The Beauty MythThe Beauty Myth by Naomi Wolf
Summary: The bestselling classic that redefined our view of the relationship between beauty and female identity. In today’s world, women have more power, legal recognition, and professional success than ever before. Alongside the evident progress of the women’s movement, however, writer and journalist Naomi Wolf is troubled by a different kind of social control, which, she argues, may prove just as restrictive as the traditional image of homemaker and wife. It’s the beauty myth, an obsession with physical perfection that traps the modern woman in an endless spiral of hope, self-consciousness, and self-hatred as she tries to fulfill society’s impossible definition of “the flawless beauty.”

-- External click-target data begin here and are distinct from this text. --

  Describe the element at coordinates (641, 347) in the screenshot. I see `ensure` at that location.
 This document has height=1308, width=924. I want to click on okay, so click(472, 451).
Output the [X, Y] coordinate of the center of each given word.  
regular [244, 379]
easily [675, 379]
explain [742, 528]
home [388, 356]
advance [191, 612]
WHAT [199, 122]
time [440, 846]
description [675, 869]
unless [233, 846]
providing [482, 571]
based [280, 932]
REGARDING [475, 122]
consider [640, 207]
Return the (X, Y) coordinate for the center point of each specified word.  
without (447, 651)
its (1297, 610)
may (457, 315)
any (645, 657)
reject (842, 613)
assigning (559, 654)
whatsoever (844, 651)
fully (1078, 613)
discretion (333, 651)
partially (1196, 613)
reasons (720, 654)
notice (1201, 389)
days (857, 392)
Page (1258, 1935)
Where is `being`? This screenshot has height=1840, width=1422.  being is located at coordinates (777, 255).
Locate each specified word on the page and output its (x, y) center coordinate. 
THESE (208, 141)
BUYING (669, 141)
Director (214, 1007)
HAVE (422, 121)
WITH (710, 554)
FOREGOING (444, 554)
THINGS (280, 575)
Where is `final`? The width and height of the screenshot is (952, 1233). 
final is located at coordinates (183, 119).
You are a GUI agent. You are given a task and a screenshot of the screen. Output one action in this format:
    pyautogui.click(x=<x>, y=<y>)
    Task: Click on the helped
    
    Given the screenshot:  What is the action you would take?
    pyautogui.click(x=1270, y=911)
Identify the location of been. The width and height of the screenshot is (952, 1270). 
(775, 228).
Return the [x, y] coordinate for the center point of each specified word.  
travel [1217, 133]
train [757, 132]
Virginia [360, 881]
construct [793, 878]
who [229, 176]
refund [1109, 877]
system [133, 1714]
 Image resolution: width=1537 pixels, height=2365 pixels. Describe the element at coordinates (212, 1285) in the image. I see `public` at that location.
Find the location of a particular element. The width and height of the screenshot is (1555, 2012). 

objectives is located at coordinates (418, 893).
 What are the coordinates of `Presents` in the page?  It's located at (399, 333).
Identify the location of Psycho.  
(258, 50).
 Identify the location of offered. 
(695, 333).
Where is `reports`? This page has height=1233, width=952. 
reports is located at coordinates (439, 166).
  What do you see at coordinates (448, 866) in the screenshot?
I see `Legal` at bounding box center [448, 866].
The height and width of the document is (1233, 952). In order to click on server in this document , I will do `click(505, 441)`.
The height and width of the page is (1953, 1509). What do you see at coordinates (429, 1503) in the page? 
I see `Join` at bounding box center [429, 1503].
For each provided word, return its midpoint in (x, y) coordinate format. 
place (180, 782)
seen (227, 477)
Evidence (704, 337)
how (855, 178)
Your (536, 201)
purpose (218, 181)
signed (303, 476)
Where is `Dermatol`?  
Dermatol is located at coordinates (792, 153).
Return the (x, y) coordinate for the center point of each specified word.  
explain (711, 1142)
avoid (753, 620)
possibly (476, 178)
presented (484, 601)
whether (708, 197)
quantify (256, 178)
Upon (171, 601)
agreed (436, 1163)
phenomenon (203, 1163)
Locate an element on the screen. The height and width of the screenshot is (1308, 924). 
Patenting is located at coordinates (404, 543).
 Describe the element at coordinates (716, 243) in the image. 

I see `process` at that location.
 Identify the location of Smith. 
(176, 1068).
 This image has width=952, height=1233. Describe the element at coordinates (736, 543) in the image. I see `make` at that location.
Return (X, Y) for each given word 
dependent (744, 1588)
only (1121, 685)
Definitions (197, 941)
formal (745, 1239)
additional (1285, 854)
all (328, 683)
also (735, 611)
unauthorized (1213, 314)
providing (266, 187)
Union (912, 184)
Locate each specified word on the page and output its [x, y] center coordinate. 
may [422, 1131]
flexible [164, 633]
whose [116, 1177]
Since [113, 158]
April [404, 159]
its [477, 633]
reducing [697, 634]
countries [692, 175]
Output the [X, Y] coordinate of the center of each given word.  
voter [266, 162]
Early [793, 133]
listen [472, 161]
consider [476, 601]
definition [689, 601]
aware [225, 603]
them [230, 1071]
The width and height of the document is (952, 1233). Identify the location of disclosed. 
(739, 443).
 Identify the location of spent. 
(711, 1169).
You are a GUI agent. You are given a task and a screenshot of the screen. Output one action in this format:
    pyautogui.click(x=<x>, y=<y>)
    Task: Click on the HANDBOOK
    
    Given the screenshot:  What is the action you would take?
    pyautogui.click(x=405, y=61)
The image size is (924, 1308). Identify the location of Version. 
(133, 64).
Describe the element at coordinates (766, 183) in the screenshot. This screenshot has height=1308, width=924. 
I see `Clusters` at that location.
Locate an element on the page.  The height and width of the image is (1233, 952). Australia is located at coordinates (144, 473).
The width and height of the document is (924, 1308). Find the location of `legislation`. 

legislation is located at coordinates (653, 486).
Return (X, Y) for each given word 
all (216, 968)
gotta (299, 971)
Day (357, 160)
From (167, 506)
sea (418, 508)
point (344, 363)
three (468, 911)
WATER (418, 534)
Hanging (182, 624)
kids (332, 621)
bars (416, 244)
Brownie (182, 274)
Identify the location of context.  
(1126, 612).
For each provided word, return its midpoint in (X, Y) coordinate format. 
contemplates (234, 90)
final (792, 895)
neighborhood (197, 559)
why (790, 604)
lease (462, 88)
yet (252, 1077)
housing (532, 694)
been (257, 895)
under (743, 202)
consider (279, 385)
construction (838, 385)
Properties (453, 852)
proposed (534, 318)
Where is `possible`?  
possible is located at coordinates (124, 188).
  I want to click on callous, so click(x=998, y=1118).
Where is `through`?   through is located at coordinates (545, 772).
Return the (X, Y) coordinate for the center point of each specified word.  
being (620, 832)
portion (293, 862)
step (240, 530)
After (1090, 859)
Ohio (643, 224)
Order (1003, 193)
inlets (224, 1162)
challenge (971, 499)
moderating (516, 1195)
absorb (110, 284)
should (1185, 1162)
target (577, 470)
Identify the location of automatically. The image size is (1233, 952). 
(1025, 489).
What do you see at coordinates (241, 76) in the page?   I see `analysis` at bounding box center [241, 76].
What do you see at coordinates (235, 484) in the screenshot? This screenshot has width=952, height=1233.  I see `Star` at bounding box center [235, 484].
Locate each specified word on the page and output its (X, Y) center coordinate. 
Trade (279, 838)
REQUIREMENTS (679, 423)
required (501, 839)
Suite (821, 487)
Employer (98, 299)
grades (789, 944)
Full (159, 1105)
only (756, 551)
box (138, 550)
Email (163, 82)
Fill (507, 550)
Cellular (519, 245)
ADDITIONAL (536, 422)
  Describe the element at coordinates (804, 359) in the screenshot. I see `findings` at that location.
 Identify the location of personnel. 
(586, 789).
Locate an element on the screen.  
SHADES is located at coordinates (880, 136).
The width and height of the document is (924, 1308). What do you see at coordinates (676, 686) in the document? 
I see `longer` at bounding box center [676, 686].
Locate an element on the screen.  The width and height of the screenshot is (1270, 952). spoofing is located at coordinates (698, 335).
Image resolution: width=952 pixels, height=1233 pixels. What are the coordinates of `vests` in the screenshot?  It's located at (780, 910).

My heart, mind, and soul are full of this book right now. The beauty and power with which Naomi Wolf identifies and analyzes so many truths of life as a woman has gone right to my core. I’ve been reading this book as part of my immersion into my current YA fantasy novel project, which is a fairy tale retelling that is an intersection of Cinderella, Beauty and the Beast, and Snow White. And Wolf’s work has given me so much to ponder, especially in its insightful analysis of the ways in which women participate in our own oppression when we believe that “beauty” is an objective standard, and in the ways the beauty myth drives women apart, individually and generationally. An absolute must read.